The coalition Government were right to try to secure efficiency improvements out of the NHS and social care sectors, but the squeeze has gone on for too long. Although the Chancellor announced more money in his recent Budget, it was more a temporary sticking plaster than a permanent solution to NHS finance problems. The NHS will come under further pressure in the years ahead as the demographic pressures long predicted by the independent OBR and others begin to materialise. Those spending pressures are compounded by the so-called triple lock, which means that pensions and health spending are accounting for an ever-increasing proportion of public spending. It is no longer realistic to cut spending on prisons, the police and defence; they too are under heavy pressure. So something has to give.

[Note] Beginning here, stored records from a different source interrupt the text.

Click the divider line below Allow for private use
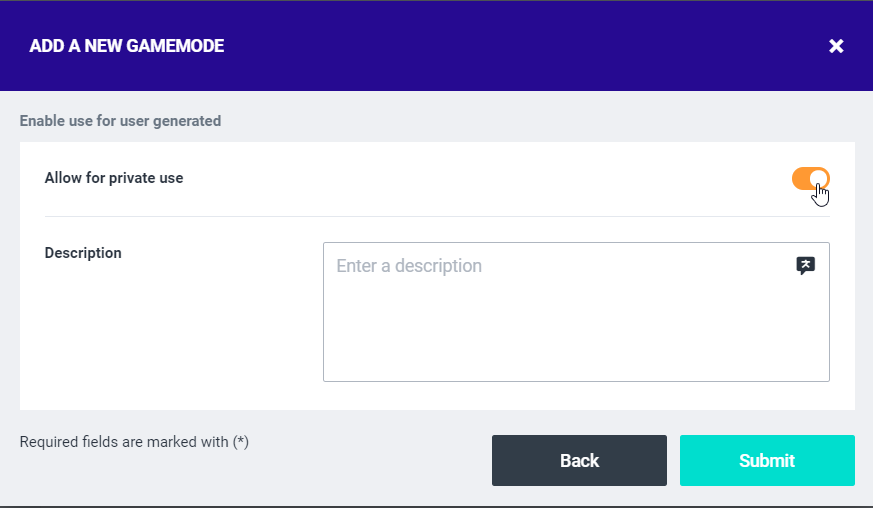This screenshot has height=508, width=873. coord(437,216)
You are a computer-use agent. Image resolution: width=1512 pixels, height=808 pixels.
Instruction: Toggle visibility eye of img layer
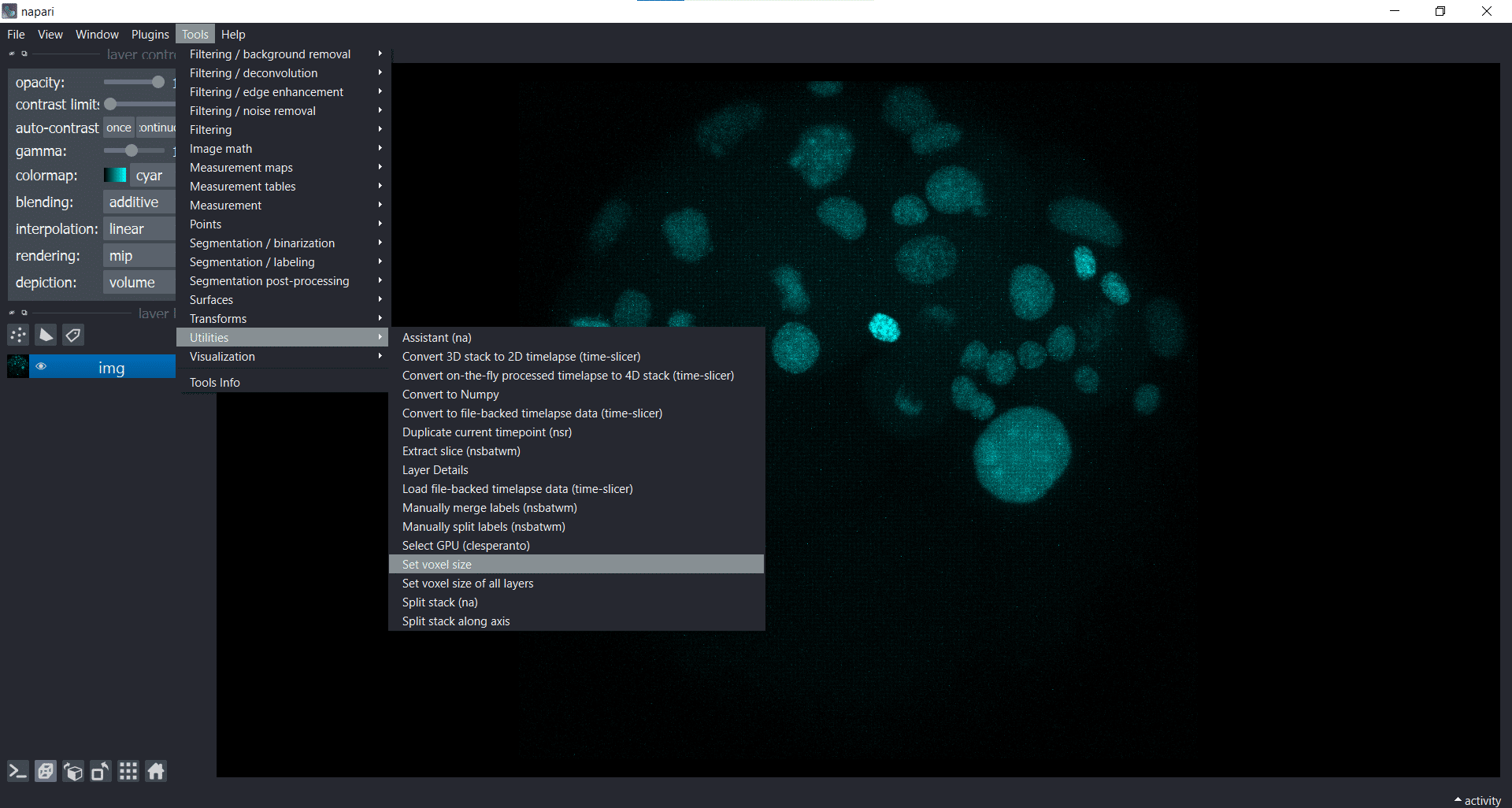[x=41, y=367]
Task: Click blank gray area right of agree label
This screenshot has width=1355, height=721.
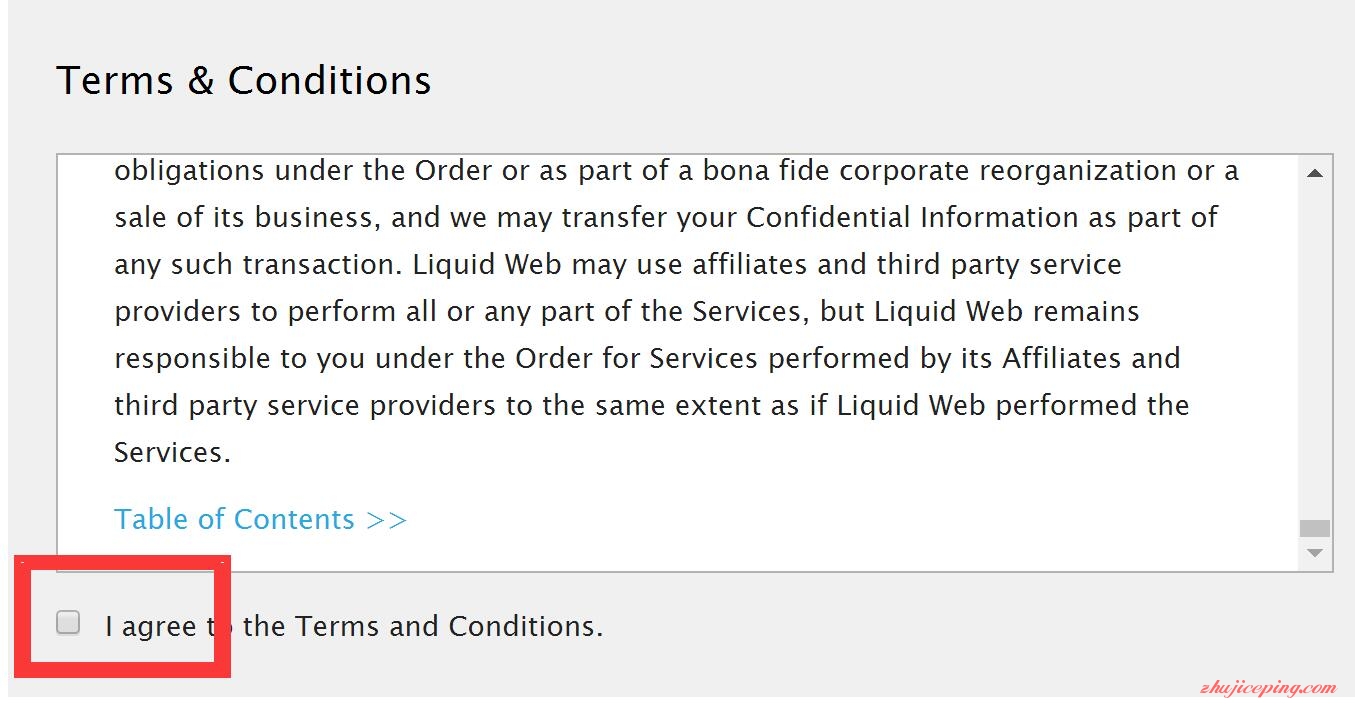Action: 950,627

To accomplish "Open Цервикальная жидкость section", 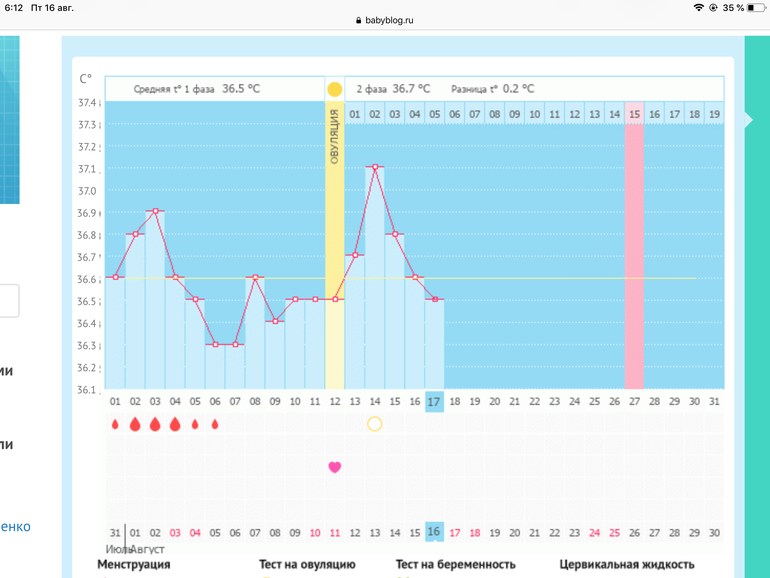I will [x=627, y=565].
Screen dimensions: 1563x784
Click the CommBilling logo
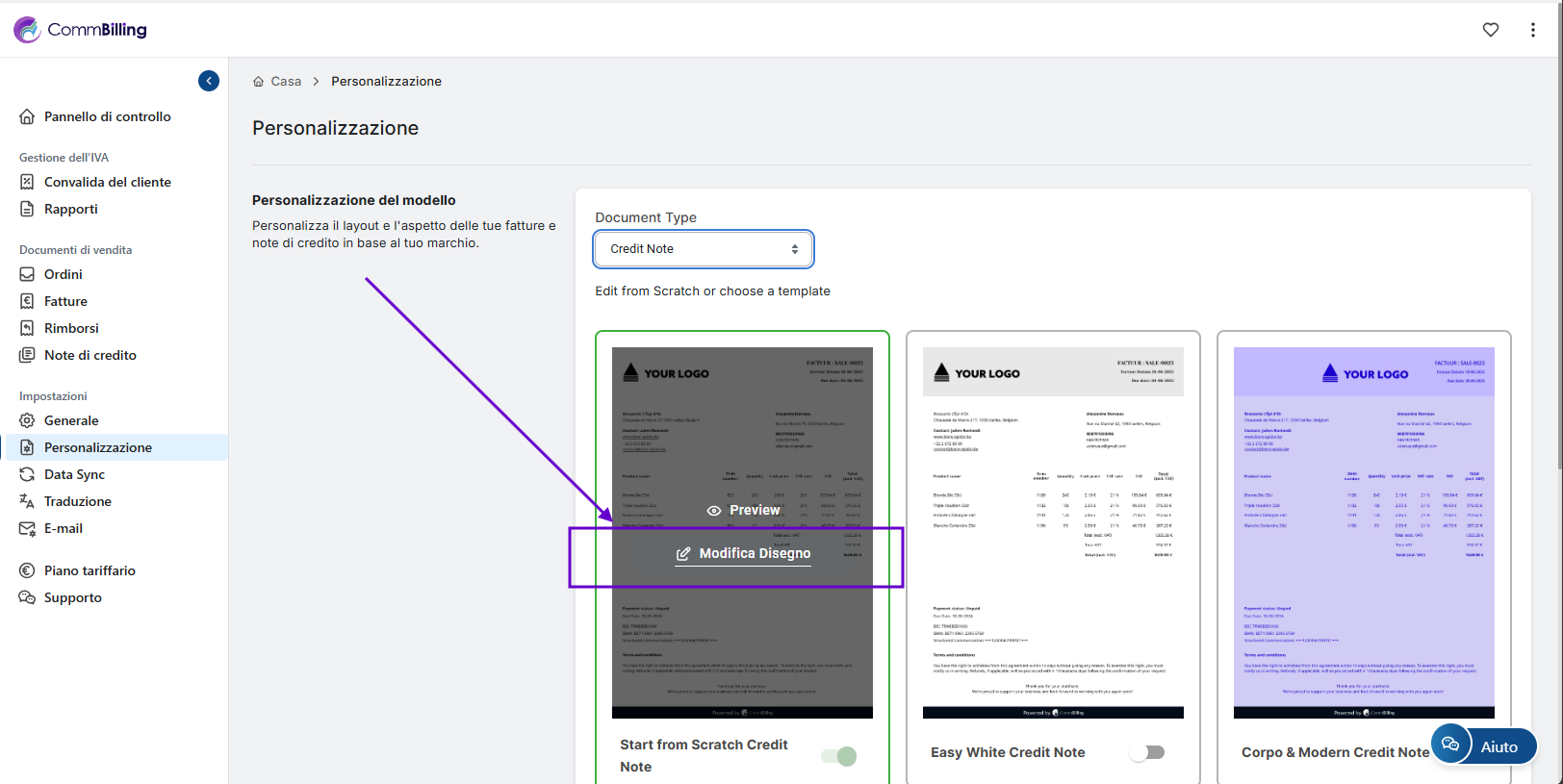click(81, 30)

The NHS is the last great socialist institution, free at the point of use and based on the principle of command and control. Its founders were wrong when they predicted that better healthcare would reduce demand. The fact is that demand is infinite. We now know that demand increases as society becomes more prosperous so healthcare, under the NHS model, will always be rationed. Governments are inevitably reluctant to admit this but it is a fact, and it may be no bad thing. The NHS is certainly a lot cheaper than the US private system, which is beset by waste caused by supplier-induced demand.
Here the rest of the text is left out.